Directions ->
Output every line from the beginning of the records through the line that contains "Shipping Policy (735, 636)", exactly as it appears.

Data provided ->
━━━━━━━━━━
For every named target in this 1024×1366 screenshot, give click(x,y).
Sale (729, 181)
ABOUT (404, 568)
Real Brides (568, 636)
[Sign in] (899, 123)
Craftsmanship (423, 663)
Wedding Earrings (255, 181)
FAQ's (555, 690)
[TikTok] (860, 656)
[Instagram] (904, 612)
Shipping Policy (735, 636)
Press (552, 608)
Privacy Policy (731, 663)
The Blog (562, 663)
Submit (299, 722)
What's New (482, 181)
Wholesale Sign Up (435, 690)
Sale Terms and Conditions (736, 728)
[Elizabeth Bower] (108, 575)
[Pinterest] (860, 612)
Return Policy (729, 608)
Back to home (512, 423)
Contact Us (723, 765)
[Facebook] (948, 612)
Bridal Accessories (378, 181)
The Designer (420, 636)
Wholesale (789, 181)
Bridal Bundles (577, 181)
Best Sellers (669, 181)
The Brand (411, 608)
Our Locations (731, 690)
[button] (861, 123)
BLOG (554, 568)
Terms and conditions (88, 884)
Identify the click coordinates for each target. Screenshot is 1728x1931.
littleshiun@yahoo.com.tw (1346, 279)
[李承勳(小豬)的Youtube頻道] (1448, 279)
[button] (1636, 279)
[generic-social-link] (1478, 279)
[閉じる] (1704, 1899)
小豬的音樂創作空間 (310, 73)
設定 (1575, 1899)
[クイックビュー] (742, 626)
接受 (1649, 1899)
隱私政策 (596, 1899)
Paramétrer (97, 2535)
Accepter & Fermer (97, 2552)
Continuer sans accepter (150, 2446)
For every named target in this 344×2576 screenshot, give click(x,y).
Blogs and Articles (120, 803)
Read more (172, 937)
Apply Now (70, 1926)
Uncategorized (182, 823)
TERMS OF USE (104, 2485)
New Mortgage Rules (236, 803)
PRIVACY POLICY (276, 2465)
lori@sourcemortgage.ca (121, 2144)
━━━━━━━━━━
Response area ->
For every named target in this 1024×1366 screenshot, give click(x,y).
Sale (729, 181)
ABOUT (404, 568)
Real Brides (568, 636)
[Sign in] (899, 123)
Craftsmanship (423, 663)
Wedding Earrings (255, 181)
FAQ's (555, 690)
[TikTok] (860, 656)
[Instagram] (904, 612)
Shipping Policy (735, 636)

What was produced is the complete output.